TÂCHE —
Résumez en deux phrases le texte de la page consacré à la résurrection spirituelle.

TEXTE DE LA PAGE —
- - - -

La résurrection spirituelle

 

 

LA RESURECTION SPIRITUELLE

(1° partie)

 

Discours prononcé par Charles Spurgeon un jour de Pâques

 

« Lorsque nous étions morts en nos fautes, Dieu nous a vivifiés ensemble avec Christ. » (Eph. 2.5). 

 

Vous vous attendez, sans doute, mes chers auditeurs, à ce que j'appelle votre attention, en ce jour, sur le glorieux événement dont l'Eglise chrétienne célèbre la mémoire. Telle n'est pourtant pas mon intention. Mais si le sujet que j'ai à cœur de méditer avec vous n'est point la résurrection de Christ, du moins peut-on dire qu'il s'y rapporte dans une certaine mesure. Ce sujet le voici : La résurrection spirituelle de l’homme pécheur et perdu.

- - - -

DONNÉES FOURNIES —
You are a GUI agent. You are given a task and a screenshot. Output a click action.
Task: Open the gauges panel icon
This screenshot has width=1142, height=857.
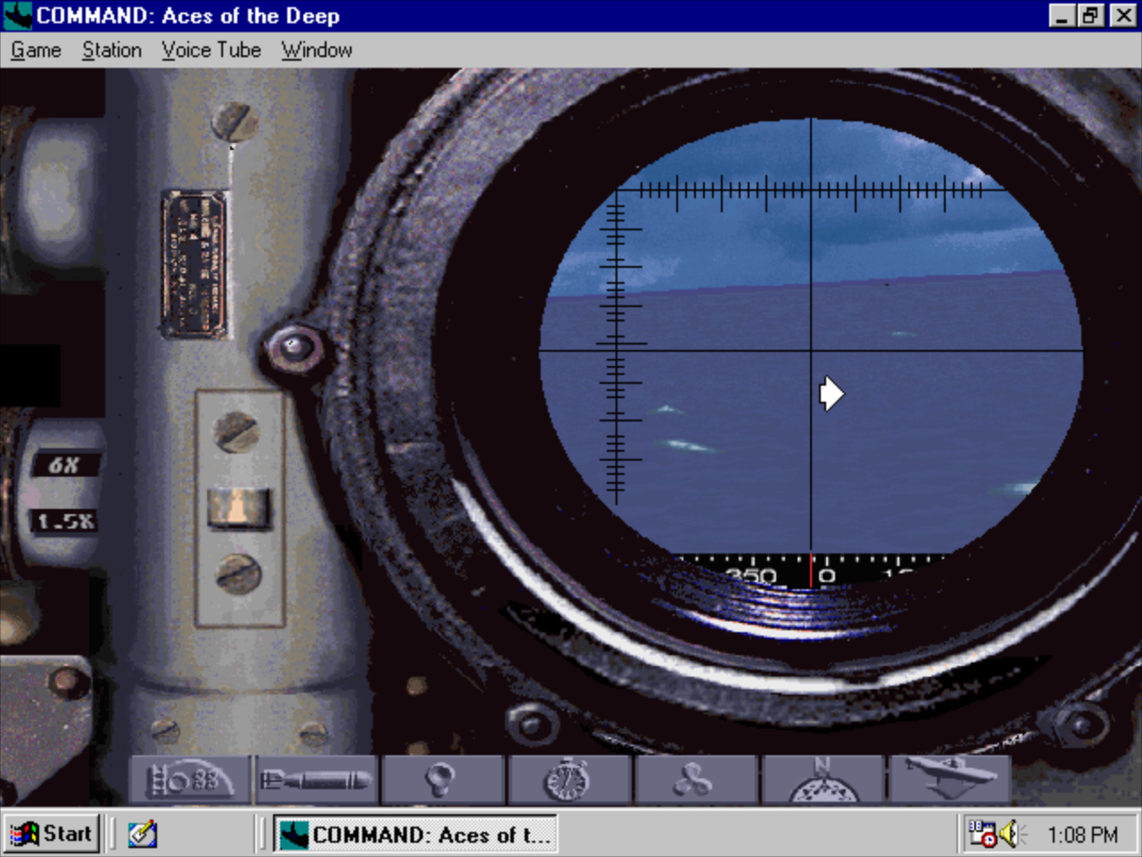coord(190,779)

- - - -

RÉSULTAT DE L'EXERCICE —
Ce discours, prononcé par Charles Spurgeon un jour de Pâques, s'ouvre sur le verset d'Éphésiens 2.5 : « Lorsque nous étions morts en nos fautes, Dieu nous a vivifiés ensemble avec Christ. » L'orateur annonce qu'il ne traitera pas de la résurrection de Christ, mais d'un sujet qui s'y rapporte dans une certaine mesure : la résurrection spirituelle de l'homme pécheur et perdu.